Maybe your standard terms are ineffective. Here’s why
Business entities often have their own standard terms and conditions at hand. These terms are often drafted carefully by legal professionals with the purpose of protecting the rights of issuer. However, over-protection of one party’s benefits may come at the expense of the other.
For example, a procurement manager told me that the legal manager in her company embedded a limit of liabilities into the standard terms. In this clause, the company shall only pay the supplier up to 50% of the damages caused by the company’s non-conformance. Of course, no suppliers liked this clause. They protested strongly against such unfair term.

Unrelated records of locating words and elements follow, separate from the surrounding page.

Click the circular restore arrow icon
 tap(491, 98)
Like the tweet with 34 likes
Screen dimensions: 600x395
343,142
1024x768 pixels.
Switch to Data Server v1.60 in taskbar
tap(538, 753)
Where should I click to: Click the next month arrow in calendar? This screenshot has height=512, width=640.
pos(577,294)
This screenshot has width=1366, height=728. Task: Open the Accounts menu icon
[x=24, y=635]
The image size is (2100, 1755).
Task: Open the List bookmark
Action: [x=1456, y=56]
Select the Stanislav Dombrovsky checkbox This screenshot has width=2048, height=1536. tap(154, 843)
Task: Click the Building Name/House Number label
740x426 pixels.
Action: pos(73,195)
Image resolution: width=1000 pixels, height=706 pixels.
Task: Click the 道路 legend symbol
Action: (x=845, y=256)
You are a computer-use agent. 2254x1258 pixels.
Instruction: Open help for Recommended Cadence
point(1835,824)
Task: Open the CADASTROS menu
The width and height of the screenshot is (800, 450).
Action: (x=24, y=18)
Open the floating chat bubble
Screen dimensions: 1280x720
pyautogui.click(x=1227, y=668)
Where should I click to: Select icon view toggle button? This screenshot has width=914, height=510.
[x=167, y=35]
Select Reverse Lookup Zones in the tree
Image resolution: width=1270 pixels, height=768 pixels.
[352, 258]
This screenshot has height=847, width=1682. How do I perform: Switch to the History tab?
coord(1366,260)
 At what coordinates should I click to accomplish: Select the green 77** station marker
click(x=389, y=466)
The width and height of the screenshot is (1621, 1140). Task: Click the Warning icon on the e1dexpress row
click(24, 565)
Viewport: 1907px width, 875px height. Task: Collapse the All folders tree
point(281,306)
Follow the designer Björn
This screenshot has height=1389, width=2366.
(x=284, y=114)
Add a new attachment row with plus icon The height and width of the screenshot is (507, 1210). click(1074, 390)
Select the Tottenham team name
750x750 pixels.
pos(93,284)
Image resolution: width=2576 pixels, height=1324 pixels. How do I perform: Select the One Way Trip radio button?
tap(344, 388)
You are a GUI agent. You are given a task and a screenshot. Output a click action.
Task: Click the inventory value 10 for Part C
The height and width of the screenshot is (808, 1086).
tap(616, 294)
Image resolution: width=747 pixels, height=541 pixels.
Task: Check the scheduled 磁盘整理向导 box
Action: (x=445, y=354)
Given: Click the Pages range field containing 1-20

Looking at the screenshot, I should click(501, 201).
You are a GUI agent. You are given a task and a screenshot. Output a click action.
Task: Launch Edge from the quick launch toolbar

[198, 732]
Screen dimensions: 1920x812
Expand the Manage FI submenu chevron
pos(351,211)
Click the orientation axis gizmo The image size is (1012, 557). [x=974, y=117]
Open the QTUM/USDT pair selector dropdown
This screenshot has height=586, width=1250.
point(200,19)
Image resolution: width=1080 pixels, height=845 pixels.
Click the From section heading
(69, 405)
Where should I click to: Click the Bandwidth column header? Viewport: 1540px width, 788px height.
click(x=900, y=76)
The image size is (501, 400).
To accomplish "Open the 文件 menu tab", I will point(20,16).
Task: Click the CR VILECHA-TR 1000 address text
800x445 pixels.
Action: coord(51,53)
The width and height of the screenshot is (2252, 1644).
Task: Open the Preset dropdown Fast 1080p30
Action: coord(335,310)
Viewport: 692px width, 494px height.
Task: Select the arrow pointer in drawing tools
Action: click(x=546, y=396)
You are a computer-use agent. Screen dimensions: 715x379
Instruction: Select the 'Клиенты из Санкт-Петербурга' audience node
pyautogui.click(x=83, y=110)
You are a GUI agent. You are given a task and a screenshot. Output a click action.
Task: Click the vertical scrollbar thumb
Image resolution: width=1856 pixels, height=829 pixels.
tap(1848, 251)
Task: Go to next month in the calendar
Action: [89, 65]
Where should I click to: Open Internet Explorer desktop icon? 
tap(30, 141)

When situations similar to above example arise, many countries (and model law) have legislation to deal with it, especially in case of business to consumer transactions or standard terms are being used between two businesses. The following are some of examples of such regulation:
- Article 4:109 and Article 4:110 in Principles of European Contract Law
- From Article II.-9:401 to Article II.-9:410 of Principles, Definitions and Model Rules of European Private Law
- Article 3.2.7 on Gross Disparity of UNIDROIT Principles of International Commercial Contracts
- Unfair Contract Terms Act 1977 (UK)
- Article 405 and 406 of Vietnam’s Civil Code no. 91/2015/QH13
Other countries (such as Botswana, Kenya, Malaysia, Nigeria, South Africa, etc) also have similar regulations on unfair contracts, but only limit the scope of these regulations to consumer scheme.
According to these regulations, if a clause within the standard terms in use is considered as ‘unfair’, the clause will be ineffective (or the other party will be entitled to avoid the clause). At court, the clause that is deemed to be unfair will undergo a ‘reasonableness’ test or an ‘unfairness’ test. Though this type of test varies from country to country, there are still some common requirements among different legislations:
- Is the contract term was written in clear, plain and intelligible language? If not, it can be considered as unfair and thus ineffective.
- Does the party giving the terms gains an unjustifiably excessive advantages due to the contract terms? This question is the cornerstone of regulations on unfair contracts. The decision on excessive advantages depends on the specific wording of the contract. If the answer is yes, the term will be ineffective. The following clauses are often seemed as unfair:
- The clause that enables a business to alter unilaterally without a valid reason any characteristics of the goods, other assets or services to be provided
- The clause that requires the other party who fails to perform his or her obligations to pay a disproportionately high amount of damages
- The clause that obliges the other party to fulfil all his or her obligations where the business fails to fulfil its own.
However, unfair terms can still be valid if they are based on provisions of applicable law.
After all, you must always be careful about using your standard terms. Putting excessive burdens on your supplier/customer may backfire. On the other hand, knowing about unfair contract regulation may help you business deal with standard terms & conditions provided by powerful suppliers, banks or insurance companies. Promoting good faith and fair trade practice is a thing that procurement professionals should do.